Lifestyle adaptations in cardiometabolic patients after COVID-19
Thamires Sales Macêdo, Nelson Miguel Galindo, Luana Eugenia de Andrade Siqueira Parente, Simone de Sousa Paiva, Joselany Áfio Caetano, Lívia Moreira Barros

TL;DR
This study explores how patients with cardiometabolic diseases changed their lifestyles after recovering from or being affected by COVID-19.
Contribution
The paper provides new qualitative insights into lifestyle adaptations and psychological impacts of COVID-19 in cardiometabolic patients.
Findings
Patients reported increased fears and physical symptoms like fatigue and muscle pain after contracting COVID-19.

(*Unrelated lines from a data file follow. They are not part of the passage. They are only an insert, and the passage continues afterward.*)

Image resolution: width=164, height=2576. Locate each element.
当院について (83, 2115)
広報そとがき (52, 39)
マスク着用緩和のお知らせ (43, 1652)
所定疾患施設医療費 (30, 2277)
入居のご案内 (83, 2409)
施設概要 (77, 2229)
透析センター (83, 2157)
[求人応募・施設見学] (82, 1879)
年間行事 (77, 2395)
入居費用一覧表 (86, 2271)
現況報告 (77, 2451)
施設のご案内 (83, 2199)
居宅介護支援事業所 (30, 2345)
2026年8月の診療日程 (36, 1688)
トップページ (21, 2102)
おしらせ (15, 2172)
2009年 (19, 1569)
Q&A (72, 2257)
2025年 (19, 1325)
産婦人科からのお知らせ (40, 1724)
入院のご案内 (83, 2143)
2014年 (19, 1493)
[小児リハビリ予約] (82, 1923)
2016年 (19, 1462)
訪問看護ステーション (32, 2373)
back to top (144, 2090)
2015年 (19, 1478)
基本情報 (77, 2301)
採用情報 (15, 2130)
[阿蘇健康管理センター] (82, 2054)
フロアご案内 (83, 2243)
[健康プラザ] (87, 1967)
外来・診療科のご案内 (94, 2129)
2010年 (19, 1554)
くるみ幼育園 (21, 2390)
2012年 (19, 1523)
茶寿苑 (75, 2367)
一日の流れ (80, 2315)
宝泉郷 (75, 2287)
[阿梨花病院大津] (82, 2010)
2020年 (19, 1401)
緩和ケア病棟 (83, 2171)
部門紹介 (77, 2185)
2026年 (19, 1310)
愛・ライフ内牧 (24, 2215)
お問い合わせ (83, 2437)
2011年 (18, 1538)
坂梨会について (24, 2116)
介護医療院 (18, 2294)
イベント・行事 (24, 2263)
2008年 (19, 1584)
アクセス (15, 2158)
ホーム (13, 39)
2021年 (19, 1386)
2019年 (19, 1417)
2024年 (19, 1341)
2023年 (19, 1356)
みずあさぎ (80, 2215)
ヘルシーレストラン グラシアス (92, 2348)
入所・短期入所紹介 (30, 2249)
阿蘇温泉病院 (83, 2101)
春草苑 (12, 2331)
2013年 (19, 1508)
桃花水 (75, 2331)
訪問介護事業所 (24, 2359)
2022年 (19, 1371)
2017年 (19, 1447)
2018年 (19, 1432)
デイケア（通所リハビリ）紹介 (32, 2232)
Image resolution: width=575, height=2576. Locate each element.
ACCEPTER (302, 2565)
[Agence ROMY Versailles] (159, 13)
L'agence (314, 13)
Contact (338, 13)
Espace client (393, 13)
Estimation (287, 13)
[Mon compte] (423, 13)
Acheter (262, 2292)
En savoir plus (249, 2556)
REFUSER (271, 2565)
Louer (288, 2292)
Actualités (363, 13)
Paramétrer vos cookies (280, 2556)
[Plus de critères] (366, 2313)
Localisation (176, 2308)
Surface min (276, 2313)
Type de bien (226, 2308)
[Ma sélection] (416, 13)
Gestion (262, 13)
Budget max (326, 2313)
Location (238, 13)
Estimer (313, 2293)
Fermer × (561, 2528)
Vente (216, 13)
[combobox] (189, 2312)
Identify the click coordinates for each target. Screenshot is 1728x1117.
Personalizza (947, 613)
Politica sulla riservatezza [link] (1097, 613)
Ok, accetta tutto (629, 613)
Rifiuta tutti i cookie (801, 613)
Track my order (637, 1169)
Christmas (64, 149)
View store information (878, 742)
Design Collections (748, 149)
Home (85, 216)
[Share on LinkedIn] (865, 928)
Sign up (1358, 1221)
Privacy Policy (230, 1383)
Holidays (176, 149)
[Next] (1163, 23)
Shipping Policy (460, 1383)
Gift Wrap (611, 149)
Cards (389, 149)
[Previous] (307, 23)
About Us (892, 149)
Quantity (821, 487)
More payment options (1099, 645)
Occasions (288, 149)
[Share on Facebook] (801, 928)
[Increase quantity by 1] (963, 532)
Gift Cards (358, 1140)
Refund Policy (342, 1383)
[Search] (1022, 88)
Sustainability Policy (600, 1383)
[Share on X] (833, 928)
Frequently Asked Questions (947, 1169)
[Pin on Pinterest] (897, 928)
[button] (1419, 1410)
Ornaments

The pandemic prompted lifestyle changes and a renewed interest in health and self-care among patients.
There is a growing need for improved care strategies to support patients during and after the pandemic.
Abstract
Numerous factors contribute over time to changes in lifestyle behaviors, and the COVID-19 pandemic not only altered individuals' routines but also influenced the factors affecting their chronic conditions. To understand the perception of patients with cardiometabolic diseases regarding adaptations to their lifestyle after contracting COVID-19. This exploratory study with a qualitative approach was conducted with nine patients diagnosed with cardiometabolic diseases who tested positive for COVID-19. Data collection involved semi-structured audio-recorded interviews, which were transcribed and processed using IRAMUTEQ software. The collective discourse revealed that mass contamination by the coronavirus and subsequent Long COVID triggered significant fears and anxieties, as well as increases in muscle pain, fatigue, and difficulties in maintaining blood pressure and/or glycemic…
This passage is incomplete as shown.